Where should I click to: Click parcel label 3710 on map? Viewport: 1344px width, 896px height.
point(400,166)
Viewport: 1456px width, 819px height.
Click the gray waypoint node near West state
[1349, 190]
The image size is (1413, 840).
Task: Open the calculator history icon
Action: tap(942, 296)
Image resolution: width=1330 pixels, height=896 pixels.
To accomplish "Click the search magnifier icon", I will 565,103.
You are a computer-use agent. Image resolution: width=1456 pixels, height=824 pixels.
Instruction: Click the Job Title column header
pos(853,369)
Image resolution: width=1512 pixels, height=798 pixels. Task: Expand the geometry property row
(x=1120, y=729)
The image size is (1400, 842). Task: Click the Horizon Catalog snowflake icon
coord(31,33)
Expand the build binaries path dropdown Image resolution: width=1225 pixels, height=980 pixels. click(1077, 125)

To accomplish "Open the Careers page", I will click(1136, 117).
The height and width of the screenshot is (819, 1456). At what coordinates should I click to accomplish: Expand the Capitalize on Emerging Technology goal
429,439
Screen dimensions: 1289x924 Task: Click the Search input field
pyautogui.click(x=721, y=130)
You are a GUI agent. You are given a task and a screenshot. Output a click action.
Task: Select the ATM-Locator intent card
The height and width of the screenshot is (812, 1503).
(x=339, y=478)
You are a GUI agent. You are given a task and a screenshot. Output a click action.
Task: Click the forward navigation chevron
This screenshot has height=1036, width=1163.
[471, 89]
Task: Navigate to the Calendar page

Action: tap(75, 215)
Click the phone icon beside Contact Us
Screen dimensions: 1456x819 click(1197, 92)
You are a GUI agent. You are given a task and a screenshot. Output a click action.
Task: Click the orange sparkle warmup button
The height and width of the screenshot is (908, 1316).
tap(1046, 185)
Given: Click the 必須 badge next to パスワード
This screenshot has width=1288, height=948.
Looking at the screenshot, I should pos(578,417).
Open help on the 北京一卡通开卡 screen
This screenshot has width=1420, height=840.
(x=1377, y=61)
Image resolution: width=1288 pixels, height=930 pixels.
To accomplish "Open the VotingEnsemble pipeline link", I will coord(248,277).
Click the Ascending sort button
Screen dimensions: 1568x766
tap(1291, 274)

● ● ● ● ●

- **Exercise goal**:
The entries above are to be transcribed in full and without error.

- **Worked solution**:
Where should I click to: Click parcel label 3710 on map? Viewport: 1344px width, 896px height.
point(400,166)
Viewport: 1456px width, 819px height.
Click the gray waypoint node near West state
[1349, 190]
The image size is (1413, 840).
Task: Open the calculator history icon
Action: tap(942, 296)
Image resolution: width=1330 pixels, height=896 pixels.
To accomplish "Click the search magnifier icon", I will 565,103.
You are a computer-use agent. Image resolution: width=1456 pixels, height=824 pixels.
Instruction: Click the Job Title column header
pos(853,369)
Image resolution: width=1512 pixels, height=798 pixels. Task: Expand the geometry property row
(x=1120, y=729)
The image size is (1400, 842). Task: Click the Horizon Catalog snowflake icon
coord(31,33)
Expand the build binaries path dropdown Image resolution: width=1225 pixels, height=980 pixels. click(1077, 125)

To accomplish "Open the Careers page", I will click(1136, 117).
The height and width of the screenshot is (819, 1456). At what coordinates should I click to accomplish: Expand the Capitalize on Emerging Technology goal
429,439
Screen dimensions: 1289x924 Task: Click the Search input field
pyautogui.click(x=721, y=130)
You are a GUI agent. You are given a task and a screenshot. Output a click action.
Task: Select the ATM-Locator intent card
The height and width of the screenshot is (812, 1503).
(x=339, y=478)
You are a GUI agent. You are given a task and a screenshot. Output a click action.
Task: Click the forward navigation chevron
This screenshot has height=1036, width=1163.
[471, 89]
Task: Navigate to the Calendar page

Action: tap(75, 215)
Click the phone icon beside Contact Us
Screen dimensions: 1456x819 click(1197, 92)
You are a GUI agent. You are given a task and a screenshot. Output a click action.
Task: Click the orange sparkle warmup button
The height and width of the screenshot is (908, 1316).
tap(1046, 185)
Given: Click the 必須 badge next to パスワード
This screenshot has width=1288, height=948.
Looking at the screenshot, I should pos(578,417).
Open help on the 北京一卡通开卡 screen
This screenshot has width=1420, height=840.
(x=1377, y=61)
Image resolution: width=1288 pixels, height=930 pixels.
To accomplish "Open the VotingEnsemble pipeline link", I will coord(248,277).
Click the Ascending sort button
Screen dimensions: 1568x766
tap(1291, 274)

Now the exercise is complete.